What if one day the sky exploded into a flurry of perfectly transitioned reds, oranges, pinks and purples? What if it lasted only a few minutes and then transitioned into a beast of a totally different nature? Wouldn’t you stand in awe at the symphonic spectacle hoping to absorb every instant to the extent that you can recall it to its most exact detail with a second’s effort? Sunsets are just that; a chance that the sky will be razed by colours of light we only see in fireworks. There’s a chance it will flare, there’s a chance it will fizzle. Dont ever be caught off guard.
I particularly love shooting sunsets. If I live to see a million of them I’d be comforted to know I’d never get bored because every single one will be different. They’re wildly unpredictable and endlessly evolving. Dont ever turn your back on them because they cant be trusted. I remember my first experience trying to shoot a sunset. It was shaping up quite nicely just as the sun was about to set. The low hanging blankety clouds were lit from below by a sinking sun. I grabbed a few frames but got a bit disappointed that it wasnt as spectacular as I expected. The sun fell below the horizon, I thought it was over. You can’t shoot a sunset without a sun right? I tucked my Panasonic Lumix into its pouch and started trekking home from my sunset hillside. I got the sudden urge to turn around. Whoa! That sun of a snitch was exploding into one of the most vibrant ruby-reds I’d ever seen. I started running back to my hillside so I could use my original composition idea. The pace at which it was changing and fading made it clear that there was no way I’d make it back in time. I stopped short and clicked out a few shots of just bare sky. That day I learned my lesson; never turn your back on a sunset. The one you turn your back on will always be the proverbial “one that got away”. I’m quite ashamed to say I learned the same lesson many times over. The days I left my camera home thinking it would be a dull afternoon were the days I missed some of the best ones. If the human body were rightly configured for the task I’d kick myself in the butt for turning my back and thinking the symphony was complete.

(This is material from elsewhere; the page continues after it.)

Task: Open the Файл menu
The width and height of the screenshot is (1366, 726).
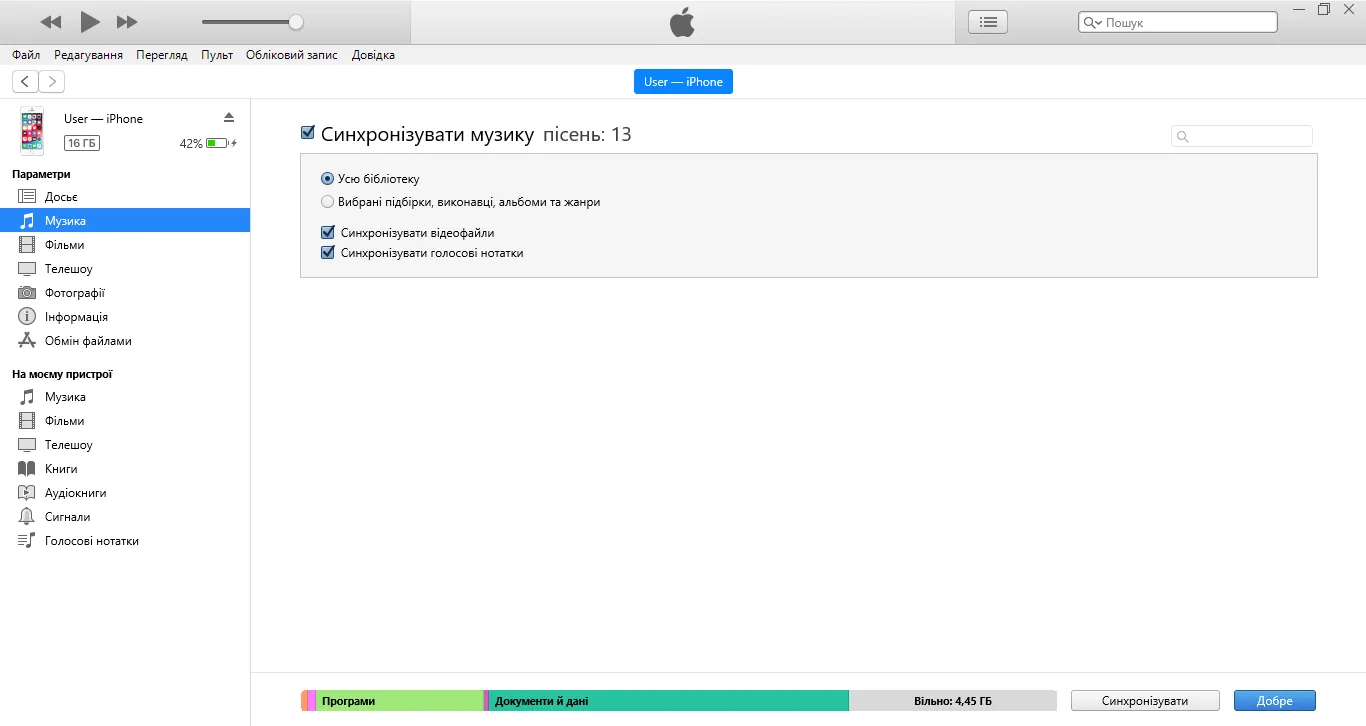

Putting the colours aside, there’s something more about a sunset that seems to lure us and tame our tired spirits after long days. Why do we make a deal out of sitting and watching them? More so, why do they feel so much more special when we share those fizzling moments of daylight with someone we’re close to or someone who appreciates them as much as we do? Sunsets have been romancing us for centuries. They mark the end of a day’s toil and prepare us for the peace of rest we think we’ve earned. They cause us to reflect, slow down and value the time under its spectacle because we know it will be short. Perhaps that’s specifically why sunsets are so special; because they represent the end of a day we know we won’t see again. They remind us that time eventually winds itself up and even the most glorious of lights eventually burn out. So, while you can, soak them in, shoot them, stand in awe, sit in silence, share the moment and make the memories. Yes, there will be another one tomorrow but it will never be like the one today.
C. JoyBell C “Never waste any amount of time doing anything important when there is a sunset outside that you should be sitting under.”